Coppola would muddle along as a winemaker (and filmmaker) through the 1980s. The turning point, for both careers came with the box office success of Bram Stoker's Dracula in 1992. This movie ended Coppola's box office dry spell and the money he made on that film paid for the rest of the Niebaum property—the front vineyards and the chateau in 1995. It was then that Coppola got serious about making wine and hired a professional staff to run his vineyard.
When Coppola purchased the vineyards and chateau, he also got 40,000 cases of wines that the former owner had bottled under the Niebaum Collection brand. The logo was a diamond, which Coppola redesigned and then launched that wine as his mass wine bottled under Francis Coppola and Francis Coppola Presents.
That wine took off immediately. The first year the Coppola diamond collection wines did $9 million in sales. Four years later they sold $60 million dollars in wine. By the late 2000's, Coppola's wine empire was earning $500 million in revenue per year.

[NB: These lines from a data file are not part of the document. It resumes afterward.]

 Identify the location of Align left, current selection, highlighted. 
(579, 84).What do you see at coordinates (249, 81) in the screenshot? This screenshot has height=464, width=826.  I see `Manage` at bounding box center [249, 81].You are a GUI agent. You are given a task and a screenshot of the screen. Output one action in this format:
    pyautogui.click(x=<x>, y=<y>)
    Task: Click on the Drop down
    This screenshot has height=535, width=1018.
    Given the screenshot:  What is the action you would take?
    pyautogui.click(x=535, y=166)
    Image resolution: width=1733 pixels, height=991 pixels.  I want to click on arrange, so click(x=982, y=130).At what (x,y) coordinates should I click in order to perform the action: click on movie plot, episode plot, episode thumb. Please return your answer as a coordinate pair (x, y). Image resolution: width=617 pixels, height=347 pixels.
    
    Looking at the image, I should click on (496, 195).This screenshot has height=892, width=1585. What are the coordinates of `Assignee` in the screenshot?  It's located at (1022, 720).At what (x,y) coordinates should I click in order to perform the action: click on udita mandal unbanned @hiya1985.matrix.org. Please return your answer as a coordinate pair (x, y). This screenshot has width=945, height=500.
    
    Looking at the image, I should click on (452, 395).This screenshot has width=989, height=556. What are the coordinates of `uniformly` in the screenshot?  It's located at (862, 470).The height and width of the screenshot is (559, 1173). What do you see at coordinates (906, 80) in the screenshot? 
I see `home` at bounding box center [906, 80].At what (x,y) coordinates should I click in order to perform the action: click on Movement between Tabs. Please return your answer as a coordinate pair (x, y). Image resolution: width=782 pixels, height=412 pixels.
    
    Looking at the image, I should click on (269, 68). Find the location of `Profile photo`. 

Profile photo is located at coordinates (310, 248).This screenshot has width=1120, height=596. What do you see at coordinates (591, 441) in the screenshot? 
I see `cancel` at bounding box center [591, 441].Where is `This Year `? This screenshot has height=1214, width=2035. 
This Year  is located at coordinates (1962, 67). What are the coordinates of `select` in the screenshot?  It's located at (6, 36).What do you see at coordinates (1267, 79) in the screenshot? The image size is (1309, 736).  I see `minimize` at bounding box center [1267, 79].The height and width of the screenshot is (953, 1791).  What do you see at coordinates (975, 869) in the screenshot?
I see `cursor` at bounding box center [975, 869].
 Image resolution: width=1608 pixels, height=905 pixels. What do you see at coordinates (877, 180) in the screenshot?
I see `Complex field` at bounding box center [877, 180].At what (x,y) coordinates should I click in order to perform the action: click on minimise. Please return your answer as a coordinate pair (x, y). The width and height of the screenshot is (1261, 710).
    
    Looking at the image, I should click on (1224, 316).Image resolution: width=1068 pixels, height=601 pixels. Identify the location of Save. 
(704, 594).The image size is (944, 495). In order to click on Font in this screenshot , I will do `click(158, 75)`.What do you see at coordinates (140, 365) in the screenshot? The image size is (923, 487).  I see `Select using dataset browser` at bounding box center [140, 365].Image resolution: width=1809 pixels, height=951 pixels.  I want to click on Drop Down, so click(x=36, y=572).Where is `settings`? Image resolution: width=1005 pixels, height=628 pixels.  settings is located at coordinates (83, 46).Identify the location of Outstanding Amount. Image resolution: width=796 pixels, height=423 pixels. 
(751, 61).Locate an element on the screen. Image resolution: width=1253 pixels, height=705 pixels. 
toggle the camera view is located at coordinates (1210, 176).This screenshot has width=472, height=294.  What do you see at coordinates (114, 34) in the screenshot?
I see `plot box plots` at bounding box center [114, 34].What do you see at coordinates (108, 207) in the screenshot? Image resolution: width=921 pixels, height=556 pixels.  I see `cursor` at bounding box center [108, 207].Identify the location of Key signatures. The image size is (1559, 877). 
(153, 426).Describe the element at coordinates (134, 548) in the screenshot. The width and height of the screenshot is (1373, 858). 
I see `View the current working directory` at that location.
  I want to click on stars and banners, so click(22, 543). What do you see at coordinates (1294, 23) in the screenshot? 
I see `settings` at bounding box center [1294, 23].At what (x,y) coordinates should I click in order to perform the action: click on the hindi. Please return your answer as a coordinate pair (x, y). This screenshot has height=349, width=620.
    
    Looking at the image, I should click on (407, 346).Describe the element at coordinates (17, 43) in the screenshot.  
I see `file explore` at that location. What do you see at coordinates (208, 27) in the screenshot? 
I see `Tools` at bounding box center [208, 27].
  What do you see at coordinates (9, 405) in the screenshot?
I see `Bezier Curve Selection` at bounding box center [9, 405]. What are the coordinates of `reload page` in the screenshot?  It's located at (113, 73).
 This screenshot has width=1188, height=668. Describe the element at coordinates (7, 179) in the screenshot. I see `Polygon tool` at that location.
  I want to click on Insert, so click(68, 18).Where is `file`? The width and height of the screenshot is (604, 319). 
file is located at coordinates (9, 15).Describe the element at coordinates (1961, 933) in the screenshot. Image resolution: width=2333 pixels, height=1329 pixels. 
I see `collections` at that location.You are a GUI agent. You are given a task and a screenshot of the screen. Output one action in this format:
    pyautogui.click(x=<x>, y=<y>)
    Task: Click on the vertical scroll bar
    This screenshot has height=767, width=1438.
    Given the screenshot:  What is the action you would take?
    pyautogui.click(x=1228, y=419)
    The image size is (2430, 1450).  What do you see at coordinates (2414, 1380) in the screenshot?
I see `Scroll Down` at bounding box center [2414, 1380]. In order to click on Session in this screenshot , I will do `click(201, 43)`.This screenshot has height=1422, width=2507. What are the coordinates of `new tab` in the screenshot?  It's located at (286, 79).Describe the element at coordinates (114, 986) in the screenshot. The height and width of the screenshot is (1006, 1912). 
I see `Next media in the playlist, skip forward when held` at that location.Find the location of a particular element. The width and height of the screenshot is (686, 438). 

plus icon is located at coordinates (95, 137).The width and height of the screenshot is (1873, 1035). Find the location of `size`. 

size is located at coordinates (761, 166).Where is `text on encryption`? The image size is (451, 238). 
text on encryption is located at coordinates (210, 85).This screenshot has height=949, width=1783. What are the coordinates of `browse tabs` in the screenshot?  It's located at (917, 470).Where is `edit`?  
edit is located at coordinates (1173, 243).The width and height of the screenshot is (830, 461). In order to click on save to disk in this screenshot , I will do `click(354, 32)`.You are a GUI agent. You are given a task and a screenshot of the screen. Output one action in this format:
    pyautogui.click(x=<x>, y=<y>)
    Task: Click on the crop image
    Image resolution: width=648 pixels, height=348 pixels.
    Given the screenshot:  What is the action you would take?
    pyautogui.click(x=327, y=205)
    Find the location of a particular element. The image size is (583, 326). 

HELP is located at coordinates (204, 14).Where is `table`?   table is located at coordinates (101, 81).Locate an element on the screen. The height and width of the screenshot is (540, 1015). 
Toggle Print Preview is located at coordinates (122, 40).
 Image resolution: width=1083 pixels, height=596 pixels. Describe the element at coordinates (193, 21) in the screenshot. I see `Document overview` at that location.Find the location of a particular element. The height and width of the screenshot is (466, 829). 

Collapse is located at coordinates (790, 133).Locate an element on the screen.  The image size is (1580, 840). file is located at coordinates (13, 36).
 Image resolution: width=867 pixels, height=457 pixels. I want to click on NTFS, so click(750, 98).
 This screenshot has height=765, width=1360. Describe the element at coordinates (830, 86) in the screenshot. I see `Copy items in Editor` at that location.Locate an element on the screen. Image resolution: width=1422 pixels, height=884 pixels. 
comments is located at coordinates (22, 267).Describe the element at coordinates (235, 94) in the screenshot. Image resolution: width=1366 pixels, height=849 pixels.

The empire now includes wine, pasta, cigars, two restaurants, a hotel, three resorts in central America and more. Today, the vast majority of Francis Ford Coppola's $250 million net worth actually comes from his wine business. Only a tiny percentage is attributed to his legendary film career.
It's not such a stretch for Francis Ford Coppola to be a winemaker. Filmmaking and wine making are both art forms that can be divided into three phases – the gathering of the source material (grapes and shots of the film), fashioning the work (winemaking and editing) and finishing it (post production and bottling). Nowadays, Coppola is focused on relaunching the classic Inglenook brand name. In April 2012, after many decades the current owner of the brand put it up for sale, offering it first to Coppola. The name cost Coppola more than all of the property for the vineyards had. From now on Coppola's wines will be bottled and sold under the Inglenook name. Coppola is putting Inglenook back on the path to being recognized as one of Napa Valley's great wines.
And he's making a fortune while doing it.